The Chevrolet Avalanche was first introduced for the 2001 and 2002 model year and was the first mainstream model (released the same year as the Cadillac Escalade EXT) to feature the unique midgate body style which attempted to combine SUV properties with the utility of a truck. From the beginning the body style was met with mixed reviews. Though more common now, originally the body style was considered very unorthodox. It did not offer the room of an SUV and use of the bed when in “truck-mode” required a number of steps. Its very large body made it inconvenient in urban settings and visibility was a major complaint throughout its lifespan. Though the goal was the best of both an SUV and a truck, it was pointed out that the interior had little more room than a king cab and was not nearly as convenient when used as a work truck. Despite this the Avalanche enjoyed a couple solid years of high popularity, even winning North American Truck of the year from Motor Trend Magazine for the 2002 models. The first generation models were sold from 2002 through 2006 and offered very powerful 5.3- or 8.1-liter engines combined with a four-speed automatic transmission. After 2003 the very unpopular exterior cladding was dropped, and though the prior year saw the Avalanche's largest collection of accolades, new models sold even better remarketed as "slick sides" which was in reality simply a stripping down of the body cladding. The second generation models kept a virtually identical profile but with a host of detail changes including Chevrolet's more popular redesigned grille, logo and headlights, one-tone body paint and reworked bumper areas. These had a 5.3-liter of a six-liter, V-8 engine with a four or five-speed automatic transmission. These models' styling was more inline with the luxury Escalade EXT models, and received higher marks in this category than previous models. Despite this sales for the Avalanche had been dropping for a number of years, from 80-90 thousand units sold during its 2002 -2004 heyday to fifty thousand plus the following years and less and less until in 2009 when only sixteen thousand units sold. As the entire car industry began to pickup in 2010 and 2011 the Avalanche remained with low figures, selling just over twenty thousand units. The 2013 models are slated to be the last midgates sold by Chevrolet, and Cadillac likewise is discontinuing the Escalade EXT.

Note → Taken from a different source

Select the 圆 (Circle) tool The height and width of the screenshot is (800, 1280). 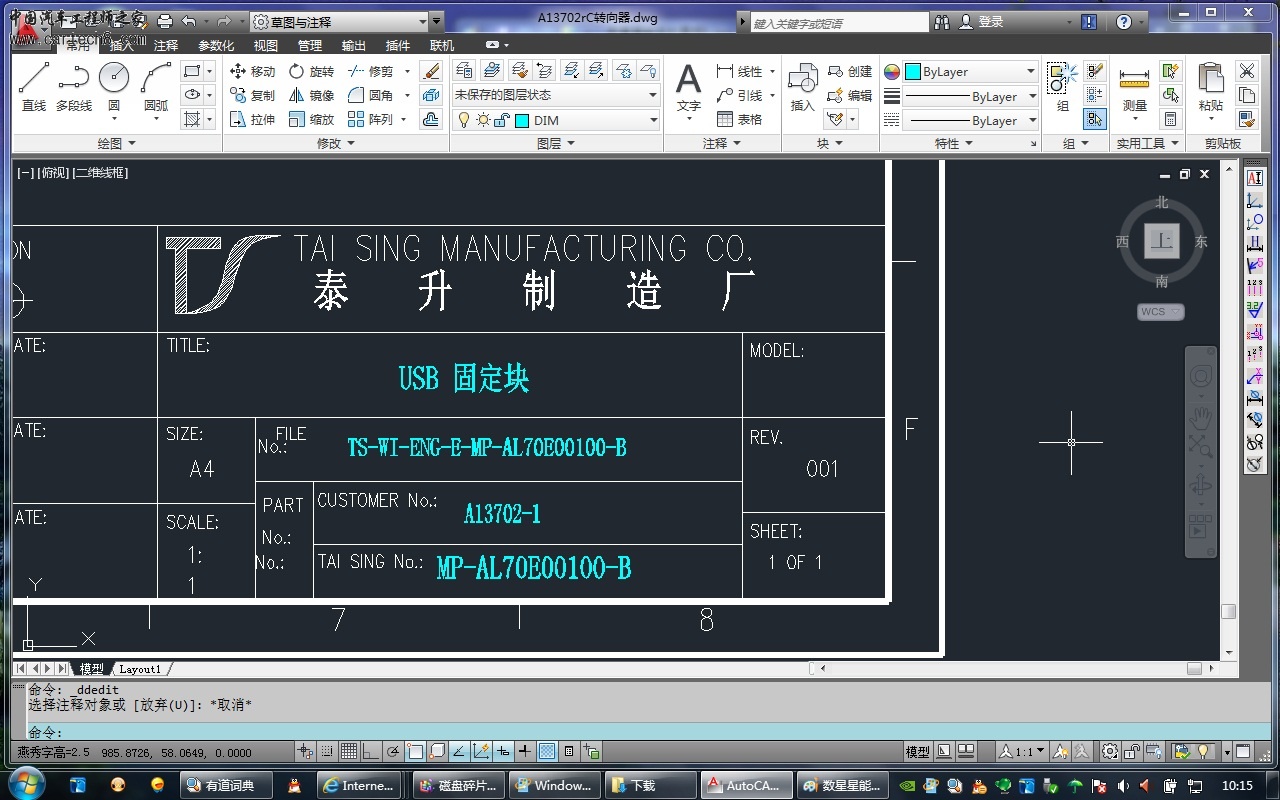(x=113, y=82)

The innovative attempt to combine and SUV and a truck often overshadows the Avalanche's other properties like very powerful available engines with towing capacity the equal of just about any pure truck in its class, very high marks for dependability, and a long list of luxury and comfort features the equal most SUVs within its price range. For those who do have use of a truck bed occasionally, but primarily could use a descent sized SUV, and don't mind maneuvering a very bulky vehicle, the Avalanche is one of the only perfect fits. Gas mileage was the other major concern throughout the lifespan of the Avalanche. The most fuel efficient models only ever achieving 15/21 mpg city/highway, which is poor whether compared to SUVs in its class or trucks in its class. Visibility never improved to a great degree either and drivers reported large blind spots on the side-rear and virtually no visibility in the rear unless the object was taller than about five feet or far away. A rear view camera on later models solved this problem.
The 2013 Chevrolet Avalanche has a 320-hp 5.3-liter V-8 with a six-speed automatic transmission with overdrive and auto-manual. It comes in rear of all-wheel drive with three trim levels, LS, LT, and LTZ. It gets 15/21 mpg city/highway. Price ranges from $35,980 to $47,885. Notable features include standard air, CD, and Bluetooth connectivity, and optional touchscreen navigation, heated and cooled seats, and rear seat entertainment system. Safety features include front, side-impact, and side curtain airbags, all-disc antilock brakes, and electronic stability.
Minus the stripping down of the body cladding the profile of the Avalanche stayed almost the same throughout production. Body details were modified with the 2007 lineup, primarily focusing on the front grille. The engine got smaller at the upper end, from an 8.1-liter V-8 to a six-liter V-8 ,but other advances in engineering made up for this and it actually gained about 40-hp. The Avalanche will be discontinued after the 2013 models.